We can do this with every possible sequence of ten balls, and end up with a table of 1024 entries. This table of 1024 entries constitutes a probability distribution over sequences of observations of length 10, and it says everything the Python program had to say (about 10 or fewer observations, anyway). Suppose I have only this probability table, and I want to know the probability that the third ball is red, given that the first two balls drawn were white. I need only sum over the probability of all entries beginning with WWR, and divide by the probability of all entries beginning with WW.
We have thus transformed a program that computes the probability of future events given past experiences, into a probability distribution over sequences of observations.
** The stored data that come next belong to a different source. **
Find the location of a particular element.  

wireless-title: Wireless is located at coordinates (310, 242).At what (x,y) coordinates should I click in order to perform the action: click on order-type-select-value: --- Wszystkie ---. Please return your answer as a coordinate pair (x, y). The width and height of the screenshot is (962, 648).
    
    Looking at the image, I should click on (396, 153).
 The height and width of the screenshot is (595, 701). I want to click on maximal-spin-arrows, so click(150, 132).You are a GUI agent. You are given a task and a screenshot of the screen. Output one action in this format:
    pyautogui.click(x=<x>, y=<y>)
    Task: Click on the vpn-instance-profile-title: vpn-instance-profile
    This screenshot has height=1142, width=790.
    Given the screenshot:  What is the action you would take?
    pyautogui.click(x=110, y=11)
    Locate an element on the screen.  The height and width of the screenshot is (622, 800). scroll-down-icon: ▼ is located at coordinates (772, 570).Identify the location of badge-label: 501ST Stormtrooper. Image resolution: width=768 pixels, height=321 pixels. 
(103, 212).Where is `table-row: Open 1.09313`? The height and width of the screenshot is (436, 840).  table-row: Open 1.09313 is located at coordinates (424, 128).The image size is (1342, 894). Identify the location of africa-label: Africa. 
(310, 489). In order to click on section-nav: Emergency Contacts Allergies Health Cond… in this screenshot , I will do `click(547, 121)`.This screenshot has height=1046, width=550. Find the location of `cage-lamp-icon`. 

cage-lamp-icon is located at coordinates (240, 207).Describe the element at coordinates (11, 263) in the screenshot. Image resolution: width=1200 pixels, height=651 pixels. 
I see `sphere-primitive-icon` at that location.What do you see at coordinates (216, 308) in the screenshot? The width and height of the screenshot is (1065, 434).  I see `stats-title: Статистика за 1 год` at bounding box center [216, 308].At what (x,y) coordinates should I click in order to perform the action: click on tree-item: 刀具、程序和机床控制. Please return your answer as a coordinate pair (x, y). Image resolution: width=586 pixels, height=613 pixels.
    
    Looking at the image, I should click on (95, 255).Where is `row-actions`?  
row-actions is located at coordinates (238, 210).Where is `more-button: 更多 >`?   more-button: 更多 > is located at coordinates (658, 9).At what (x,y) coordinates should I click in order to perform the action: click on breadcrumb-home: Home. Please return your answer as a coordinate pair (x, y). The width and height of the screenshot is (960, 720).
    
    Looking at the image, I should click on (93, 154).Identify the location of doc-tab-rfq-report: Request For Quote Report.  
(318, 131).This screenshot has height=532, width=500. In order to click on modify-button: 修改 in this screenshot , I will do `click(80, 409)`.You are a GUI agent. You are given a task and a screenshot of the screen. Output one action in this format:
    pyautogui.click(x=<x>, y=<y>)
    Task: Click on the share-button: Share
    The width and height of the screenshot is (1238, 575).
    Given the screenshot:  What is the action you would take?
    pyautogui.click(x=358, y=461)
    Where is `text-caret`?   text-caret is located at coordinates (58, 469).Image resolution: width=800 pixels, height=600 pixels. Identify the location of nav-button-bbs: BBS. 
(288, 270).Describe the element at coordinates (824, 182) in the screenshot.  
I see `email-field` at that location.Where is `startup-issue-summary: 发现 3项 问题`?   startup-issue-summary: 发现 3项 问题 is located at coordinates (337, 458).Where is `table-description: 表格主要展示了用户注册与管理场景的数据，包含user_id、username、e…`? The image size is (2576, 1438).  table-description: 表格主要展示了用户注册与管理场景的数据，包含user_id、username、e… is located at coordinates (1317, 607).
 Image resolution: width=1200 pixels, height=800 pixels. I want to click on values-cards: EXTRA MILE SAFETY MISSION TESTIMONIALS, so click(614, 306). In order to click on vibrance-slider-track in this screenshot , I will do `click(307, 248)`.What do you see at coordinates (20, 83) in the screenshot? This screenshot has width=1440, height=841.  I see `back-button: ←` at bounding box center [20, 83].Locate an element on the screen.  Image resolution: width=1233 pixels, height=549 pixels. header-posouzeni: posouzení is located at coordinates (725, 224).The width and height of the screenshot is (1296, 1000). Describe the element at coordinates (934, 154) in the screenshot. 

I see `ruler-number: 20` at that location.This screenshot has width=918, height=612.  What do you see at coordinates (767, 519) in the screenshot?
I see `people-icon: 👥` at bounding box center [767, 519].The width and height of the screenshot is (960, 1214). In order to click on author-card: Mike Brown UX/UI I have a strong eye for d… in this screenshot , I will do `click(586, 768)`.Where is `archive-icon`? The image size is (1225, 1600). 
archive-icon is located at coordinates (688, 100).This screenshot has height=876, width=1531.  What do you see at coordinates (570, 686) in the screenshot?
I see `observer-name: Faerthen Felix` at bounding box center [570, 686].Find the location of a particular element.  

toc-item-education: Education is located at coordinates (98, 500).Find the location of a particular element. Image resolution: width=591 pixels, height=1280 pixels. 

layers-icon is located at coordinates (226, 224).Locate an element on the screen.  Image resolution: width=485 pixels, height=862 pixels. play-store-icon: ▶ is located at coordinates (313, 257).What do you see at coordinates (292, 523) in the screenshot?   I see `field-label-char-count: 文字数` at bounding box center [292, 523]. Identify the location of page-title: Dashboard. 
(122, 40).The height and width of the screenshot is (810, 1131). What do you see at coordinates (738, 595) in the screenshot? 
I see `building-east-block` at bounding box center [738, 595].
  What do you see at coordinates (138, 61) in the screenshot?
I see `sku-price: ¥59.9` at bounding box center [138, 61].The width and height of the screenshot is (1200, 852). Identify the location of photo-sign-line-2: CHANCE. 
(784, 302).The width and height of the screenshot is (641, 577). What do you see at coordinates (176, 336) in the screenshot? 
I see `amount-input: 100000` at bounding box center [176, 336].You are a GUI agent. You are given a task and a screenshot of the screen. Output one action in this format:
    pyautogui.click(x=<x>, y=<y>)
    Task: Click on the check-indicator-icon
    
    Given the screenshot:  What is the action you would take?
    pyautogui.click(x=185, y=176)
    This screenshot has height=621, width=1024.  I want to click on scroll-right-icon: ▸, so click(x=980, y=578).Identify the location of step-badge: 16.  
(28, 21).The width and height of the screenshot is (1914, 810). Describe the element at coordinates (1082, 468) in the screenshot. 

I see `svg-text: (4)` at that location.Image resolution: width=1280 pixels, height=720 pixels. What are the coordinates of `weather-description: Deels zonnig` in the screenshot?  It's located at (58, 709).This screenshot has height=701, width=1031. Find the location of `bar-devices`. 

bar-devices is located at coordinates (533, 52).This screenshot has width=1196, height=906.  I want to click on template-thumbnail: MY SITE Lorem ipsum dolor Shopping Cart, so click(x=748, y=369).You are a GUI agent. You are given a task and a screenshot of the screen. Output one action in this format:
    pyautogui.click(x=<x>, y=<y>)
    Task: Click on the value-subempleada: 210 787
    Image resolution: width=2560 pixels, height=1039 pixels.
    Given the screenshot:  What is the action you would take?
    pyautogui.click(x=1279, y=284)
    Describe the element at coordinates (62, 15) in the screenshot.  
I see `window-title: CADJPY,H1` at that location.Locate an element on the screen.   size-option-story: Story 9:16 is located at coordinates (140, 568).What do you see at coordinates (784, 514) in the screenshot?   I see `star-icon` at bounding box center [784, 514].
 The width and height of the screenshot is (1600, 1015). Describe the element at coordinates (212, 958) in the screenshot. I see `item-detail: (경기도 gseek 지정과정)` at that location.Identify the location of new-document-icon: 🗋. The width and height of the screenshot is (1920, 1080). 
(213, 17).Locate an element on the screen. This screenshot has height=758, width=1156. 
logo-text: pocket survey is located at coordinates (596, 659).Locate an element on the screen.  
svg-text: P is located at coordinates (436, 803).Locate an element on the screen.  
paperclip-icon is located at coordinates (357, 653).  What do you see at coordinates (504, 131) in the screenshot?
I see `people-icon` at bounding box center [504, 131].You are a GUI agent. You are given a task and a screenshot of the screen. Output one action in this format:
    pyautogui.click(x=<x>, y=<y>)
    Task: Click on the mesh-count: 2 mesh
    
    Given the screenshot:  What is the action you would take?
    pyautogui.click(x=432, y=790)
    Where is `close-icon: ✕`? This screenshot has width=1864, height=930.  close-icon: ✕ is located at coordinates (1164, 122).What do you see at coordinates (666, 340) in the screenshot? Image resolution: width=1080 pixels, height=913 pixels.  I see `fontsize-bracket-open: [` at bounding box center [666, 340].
You wouldn’t want to do this in real life, because the Python program is ever so much more compact than a table with 1024 entries. The point is not that we can turn an efficient and compact computer program into a bigger and less efficient giant lookup table; the point is that we can view an inductive learner as a mathematical object, a distribution over sequences, which readily fits into standard probability calculus. We can take a computer program that reasons from experience and think about it using probability theory.
Why might this be convenient? Say that I’m not sure which of these three scenarios best describes the urn—I think it’s about equally likely that each of the three cases holds true. How should I reason from my actual observations of the urn? If you think about the problem from the perspective of constructing a computer program that imitates my inferences, it looks complicated—we have to juggle the relative probabilities of each hypothesis, and also the probabilities within each hypothesis. If you think about it from the perspective of probability theory, the obvious thing to do is to add up all three distributions with weightings of 1⁄3 apiece, yielding a new distribution (which is in fact correct). Then the task is just to turn this new distribution into a computer program, which turns out not to be difficult.
So that is what a prior really is—a mathematical object that represents all of your starting information plus the way you learn from experience.